Monumen “mangkraknya” berbagai proyek di tanah air sudah menjadi pemandangan dan berita sehari-hari. Lihatlah Hambalang Bogor, Monorel Jakarta adalah salah satu contoh proyek mangkrak di tanah air yang senantiasa menjadi pemberitaan media maupun lini masa media sosial. Kedua proyek tersebut bahkan sering menghiasi media karena memili unsur politik yang kuat.
Yaa.... proyek Hambalang identik dengan Presiden SBY, dibangun di eranya dan melibatkan kader-kader Partai Demokrat. Sedangkan Monorel adalah proyek yang 5 tahun mangkrak kemudian “dibangun ulang” oleh Presiden Jokowi saat masih menjadi Gubernur DKI dengan investor Konglomerat Edward Soeryadjaja dan ground breaking bulan Oktober 2013 dan ditargetkan awal tahun 2018 sudah beroperasi. Namun keduanya tidak selesai dan mangkrak sampai sekarang.
Berbeda dengan Hambalang, proyek Monorel tidak ada kerugian negara karena sepenuhnya adalah inisiatif swasta. Kerugiannya adalah pada jalur yang sudah dipasang tiang monorel tidak bisa dimanfaatkan Pemerintah karena kepemilikan masih di swasta dan sampai saat ini tidak ada kata sepakat terkait ganti rugi tiang-tiang yang sudah terlanjur dibangun.
Adapun kerugian Hambalang sangat besar, menurut audit BPK kerugian negara mencapai Rp 463 miliar. Kerugian lainnya adalah kelebihan bayar sebagaimana temuan Kejaksaan Agung karena mark-up sebesar Rp 541 miliar. Jadi total kerugian negara sekitar Rp 1 triliun.
Dua tren proyek mangkrak terebut sebentar lagi akan tidak artinya, jika dibandingkan dengan kerugian yang akan timbul pada proyek pembangunan pabrik semen milik BUMN, sebut saja Semen Indonesia di Rembang Jawa Tengah. Tidak ada persoalan dalam konteks pembangunan pabrik semen, karena dengan kemampuan SDM dan manajemen Semen Indonesia maka proyek pabrik semen paling ramah lingkungan di Indonesia tersebut berhasil dibangun tepat waktu, selesai pada bulan Desember 2016 dan sudah lulus tes commissioning.
Pabrik semen senilai Rp 5 triliun untuk kapasitas 3 juta ton pertahun adalah pabrik termahal di Indonesia untuk perhitungan per-ton biaya sebesar Rp 1,7 juta.

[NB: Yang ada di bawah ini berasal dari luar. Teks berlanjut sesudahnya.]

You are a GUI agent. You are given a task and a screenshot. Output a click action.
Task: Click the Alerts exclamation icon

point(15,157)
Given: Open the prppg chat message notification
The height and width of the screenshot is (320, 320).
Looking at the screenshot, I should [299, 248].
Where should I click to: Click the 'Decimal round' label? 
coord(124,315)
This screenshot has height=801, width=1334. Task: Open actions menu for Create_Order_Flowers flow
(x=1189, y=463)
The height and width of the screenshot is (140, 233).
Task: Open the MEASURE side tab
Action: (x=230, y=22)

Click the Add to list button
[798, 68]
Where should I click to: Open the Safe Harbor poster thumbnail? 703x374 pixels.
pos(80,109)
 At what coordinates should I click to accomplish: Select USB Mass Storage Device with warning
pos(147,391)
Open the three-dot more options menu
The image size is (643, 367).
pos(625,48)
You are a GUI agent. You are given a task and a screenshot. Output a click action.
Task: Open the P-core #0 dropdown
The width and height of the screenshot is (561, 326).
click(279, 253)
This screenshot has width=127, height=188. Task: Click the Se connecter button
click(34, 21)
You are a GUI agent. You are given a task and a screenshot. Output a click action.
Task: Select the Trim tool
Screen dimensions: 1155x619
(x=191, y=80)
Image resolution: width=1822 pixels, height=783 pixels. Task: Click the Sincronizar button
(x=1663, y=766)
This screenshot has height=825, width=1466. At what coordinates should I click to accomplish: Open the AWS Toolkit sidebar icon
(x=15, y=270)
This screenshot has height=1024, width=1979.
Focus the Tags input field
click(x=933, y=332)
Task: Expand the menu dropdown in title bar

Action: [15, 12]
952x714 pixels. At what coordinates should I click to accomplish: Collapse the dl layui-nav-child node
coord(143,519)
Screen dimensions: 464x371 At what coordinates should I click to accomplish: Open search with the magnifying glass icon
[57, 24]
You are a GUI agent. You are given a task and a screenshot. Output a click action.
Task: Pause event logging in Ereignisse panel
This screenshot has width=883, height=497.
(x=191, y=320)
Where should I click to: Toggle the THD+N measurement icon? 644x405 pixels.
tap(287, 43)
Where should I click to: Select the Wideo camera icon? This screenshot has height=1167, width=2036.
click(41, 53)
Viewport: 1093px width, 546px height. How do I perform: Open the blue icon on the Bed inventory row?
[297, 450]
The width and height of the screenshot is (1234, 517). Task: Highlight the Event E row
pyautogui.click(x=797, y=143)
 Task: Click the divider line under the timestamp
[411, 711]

Jauh lebih mahal dari standar pabrik semen di area baru (greenfield) sebesar US$ 120 perton atau sekitar Rp 1, 5 juta. Mengapa lebih mahal, karena desain yang ramah lingkungan antara lain area green belt mengelilingi tambang kapur selebar 50 m, sedangkan aturan Pemerintah hanya 10 m. Pengunaan Electrostatic Precipitator (EP) dan Main Bag House Filter secara bersamaan untuk memastikan emisi debu dibawah 30 mg/Nm3 atau jauh dibawah aturan pemerintah 80 mg/Nm3 serta area pabrik yang 30% adalah terbuka hijau dan lainnya.
Namun megaproyek pabrik semen di Rembang terancam menjadi “besi tua”, menjadi “monumen proyek mangkrak”, akibat MA pada putusan Peninjauan Kembali gugatan ijin lingkungan memenangkan pihak penggugat (kontra pabrik semen). Celakanya, dokumen yang diajukan sebagai bukti menolak pabrik semen selama dipersidangan terdapat nama-nama yang fiktif seperti pekerjaan Power Ranger, Saiful Anwar yang berdomisili di Manchester dengan pekerjaan sebagai Presiden 2025, dan masih banyak lagi. Kemudian saat pembuktian PK di MA, disinyalir pihak penggugat menggunakan tiket & boarding palsu karena bukan atas nama yang bersangkutan tetapi diklaim, untuk tunjukkan saat sosialisasi AMDAL dia sedang berada di Pontianak dan tidak di Rembang.
Ditetapkannya Joko Prianto dan kawan-kawannya sebanyak 6 orang sebagai tersangka pemalsuan dokumen gugatan penolakan pabrik Semen Rembang oleh Polda Jawa Tengah telah membuka babak baru, bahwa selama ini dokumen gugatan penolak pabrik Semen Rembang milik BUMN Semen Indonesia adalah dokumen palsu. Namun, dokumen palsu tersebut terlanjur digunakan Mahkamah Agung untuk memutuskan perkara.
Kalau ini terjadi, maka dosa besar ini berada di pundak penegak hukum dan Pemerintah, karena telah sengaja membuat BUMN semen rugi Rp 5 triliun, artinya akan ada kerugian negara secara langsung berupa turunnya nilai saham Pemerintah, ataupun kerugian berupa pajak dan deviden yang turun, karena BUMN semen ini harus membayar pinjaman ke bank, sedangkan proyek yang sudah selesai tidak dapat beroperasi.